Durant le mariage, un époux peut-il résilier le bail du logement familial sans l’accord de l’autre conjoint ?
Nadine et Jean-Louis occupent un appartement dont Jean-Louis est locataire. À la suite d’une violente dispute et sans autre forme de préavis, Jean-Louis veut quitter Nadine et résilier le bail du logement familial.
Le pourra-t-il ?
Réponse
Nadine bénéficie de la protection légale du logement familial : la résiliation du bail sans l’accord de Nadine sera nulle et sans effets quand bien même Jean-Louis est locataire de l’appartement. Cette protection perdure tant que Nadine ne quitte pas l’appartement.
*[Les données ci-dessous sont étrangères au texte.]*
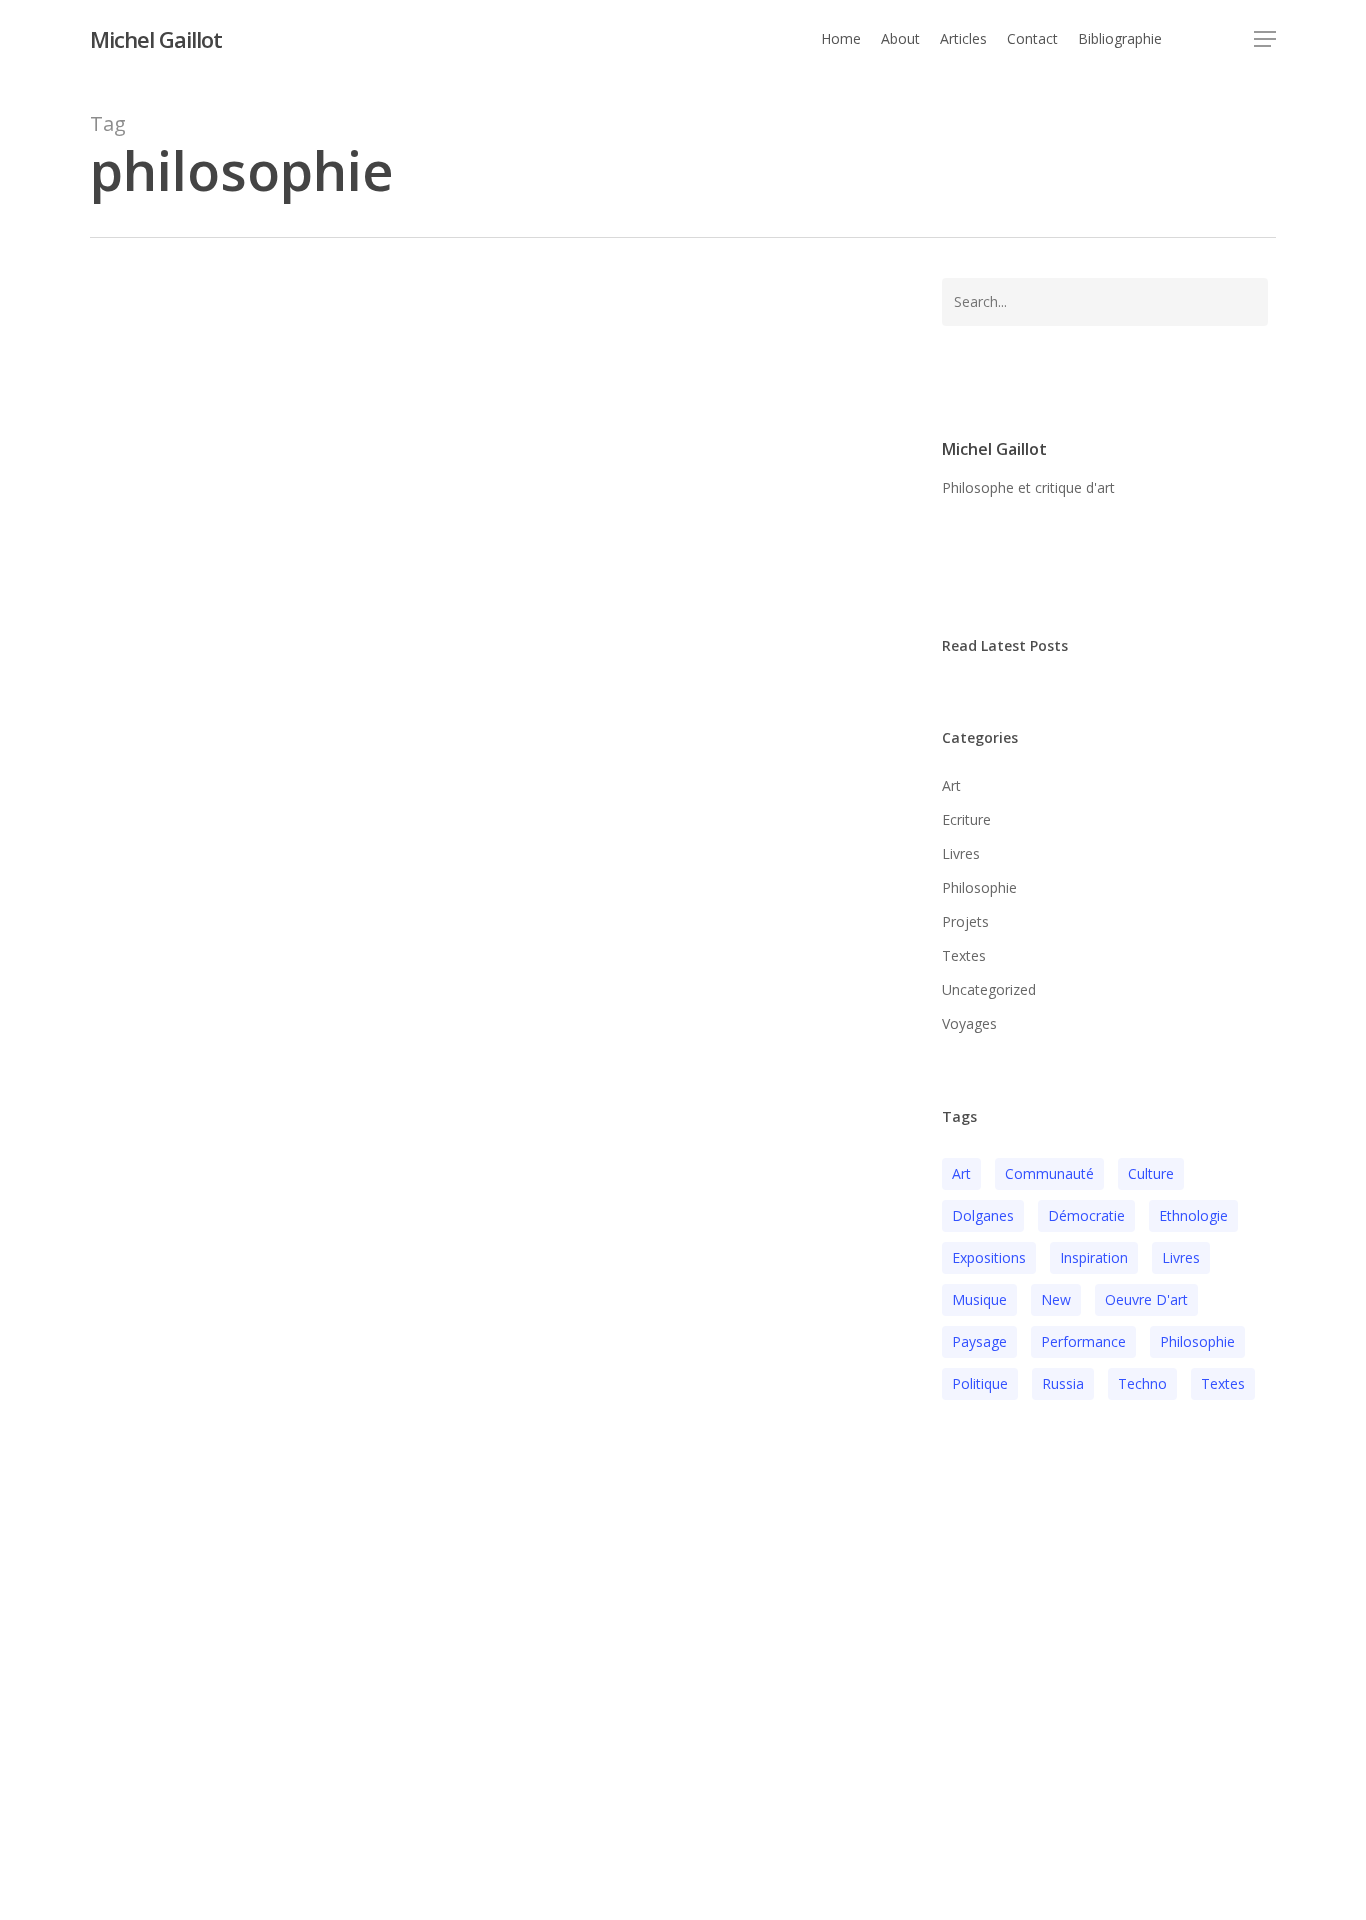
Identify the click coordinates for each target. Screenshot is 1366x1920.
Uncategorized (989, 989)
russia (1063, 1383)
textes (1223, 1383)
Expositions (989, 1257)
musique (979, 1299)
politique (980, 1383)
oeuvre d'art (1146, 1299)
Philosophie (274, 1208)
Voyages (969, 1023)
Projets (348, 1208)
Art (951, 785)
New (1056, 1299)
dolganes (983, 1215)
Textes (964, 955)
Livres (204, 1208)
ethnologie (1193, 1215)
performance (1083, 1341)
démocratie (1086, 1215)
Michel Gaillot (156, 39)
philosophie (1197, 1341)
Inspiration (1094, 1257)
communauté (1049, 1173)
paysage (979, 1341)
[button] (1265, 39)
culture (1151, 1173)
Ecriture (147, 1208)
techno (1142, 1383)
La protection ne prendrait fin que si le logement familial représentait soudain une charge financière insupportable ou encore si le juge des mesures protectrices de l’union conjugale attribuait l’appartement à Jean-Louis.
Si Nadine refuse son consentement à la résiliation du bail, il restera à Jean-Louis la possibilité de saisir le juge des mesures protectrices de l’union conjugale pour obtenir le consentement du juge en cas de refus injustifié de Nadine de consentir à la résiliation du bail, voir Quels choix ? >> Alternatives au divorce >> Protéger l’union conjugale (séparation).
Jean-Louis n’aura toutefois de chance d’aboutir dans sa démarche que s’il fait valoir un motif légitime, par exemple s’il démontre que le loyer n’est plus adapté aux circonstances financières du couple, ce qu’il restera à établir et sera au reste difficilement admis s’il est à l’origine de la rupture et qu’aucun motif objectif ne justifie sa décision.
Pour en savoir plus (sources & règles applicables en droit suisse)
Protection légale du bail familial
De par la loi, un époux ne peut, sans le consentement exprès de son conjoint, ni résilier le bail, ni aliéner la maison ou l’appartement familial, ni restreindre par d’autres actes juridiques les droits dont dépend le logement de la famille, voir Art. 169 H. Actes juridiques des époux / II. Logement de la famille.
La notion de logement de famille recouvre le lieu qui remplit la fonction de logement et de centre de vie de la famille. Seuls bénéficient de cette protection les époux mariés, avec ou sans enfants. Le caractère de logement familial subsiste tant que dure le mariage, même si les époux sont séparés de fait ou en instance de divorce. C’est précisément ce type de situation que vise la protection légale : il s’agit d’éviter qu’en cas de tensions conjugales ou par légèreté, l’époux titulaire des droits dont dépend le logement ne dispose unilatéralement de celui-ci, lorsque cela cause des difficultés injustifiées à son conjoint.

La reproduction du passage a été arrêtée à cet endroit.